Dear EricBrian:I get big time nausea from the calcium. I decided to skip the morning dose, really can't handle it then. I don't have a problem as much with lunch and dinner doses, probably because I am eating more food with the dose.Hope this helps,mamamia-PS I've been taking it for years and the nausea doesn't get better. The chewables are worse than the swallowables for me.


----------



## Guest (Aug 16, 2002)

Eric,Do you take the calcium after eating ? That's what I do and only with enough water to get it down. Too much water and I'm floating the boat which brings a slew of other problems, calcium or no calcium.....Ndgstnp.s. anyone, I read somewhere we shouldn't take the calcium supplement with dairy foods ?


----------



## Guest (Aug 16, 2002)

Eric,here is a caution about nausea and calcium in this article, if you are sure that's what is causing your nausea.Side effects:Calcium is typically well tolerated by those who add it to their diets, but if the mineral is taken in high levels it can cause several side effects, including: nausea ,vomiting ,loss of appetite, constipation ,stomach pain ,thirst, dry mouth ,increased urination, and weakness.

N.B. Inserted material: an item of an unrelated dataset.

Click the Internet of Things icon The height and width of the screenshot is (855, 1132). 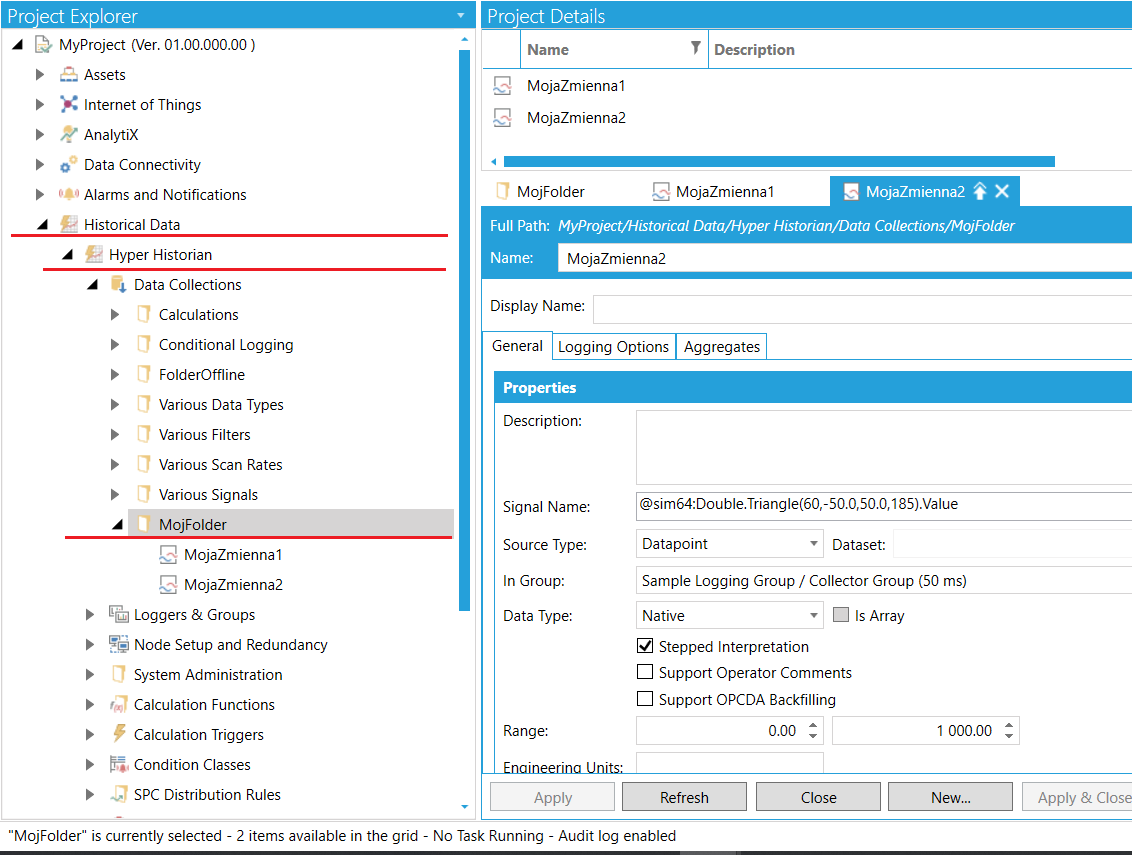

While these side effects are rare, it is even more unlikely to experience the life-threatening symptoms of an irregular or very slow heart beat. If these dangerous symptoms appear while taking calcium, use of the mineral should be discontinued and emergency treatment should be sought. An overdose of a calcium supplement may lead to confusion, irregular heartbeat, depression ,bone pain, or coma.Precautions:When adding calcium supplements to the diet, it is recommended that it not be taken within one to two hours of eating bran, or whole grain cereals or breads. Large amounts of alcohol or caffeine containing beverages or tobacco should be avoided. Large amounts of calcium, phosphates, magnesium, or vitamin D in medication or dietary supplements should not be taken unless directed by a physician. Those with diarrhea ,stomach trouble, parathyroid disease, sarcoidosis, or kidney stones should consult with their physician before taking calcium.Here is the link to above, sorry this is not formatted better., http://www.findarticles.com/cf_dls/g2603/0...cle.jhtml?term=


----------



## Eric Henning (Apr 18, 2002)

Dear Ndgstn-No, I take the calcium right before my first bite of the meal. Were you saying that it is better to take it after the meal if I want to become less nauseated?Mamamia-I am opposite of you. Nausea is worse for me at lunch and especially dinner. The morning causes me no problems usually.Right now, I am taking 300 mg breakfast and lunch and 600 mg at dinner.


----------



## Guest (Aug 16, 2002)

Hi Eric,like many supplements they can be harsh on the stomach even if coated so I don't take any on an empty stomach [unless it is something prescribed that way by a doctor].don't know whether it's true or not but this link indicates not to take more than 500mg calcium at one time because any more would not be absorbed.http://www.findarticles.com/cf_dls/m0NAH/1_32/81391090/ p1/article.jhtml?term=%2BCalcium+%2BDietary+%2BHealth+%2Baspects[/URL]I have been getting palpitations since taking calcium and my cardiologist said to go off them to see if there is a difference but since I feel they are helping a little I have not gone off them, however I have cut the dose in half [my pills are 650mg with 200 of vit D, so I halve that and take it after lunch]. It's not as much as some folks take but we are all different. Since I think it is helping I don't feel the need to take huge amounts.


----------



## Eric Henning (Apr 18, 2002)

Dear NdgstnThanks for your help with the calcium. I now take it 1/2 way through my meal or right after. No more nausea now. Thanks!!!


----------



## LNAPE (Feb 9, 1999)

So now that you got rid of the nausea is the calcium helping the diarrhea.Linda


----------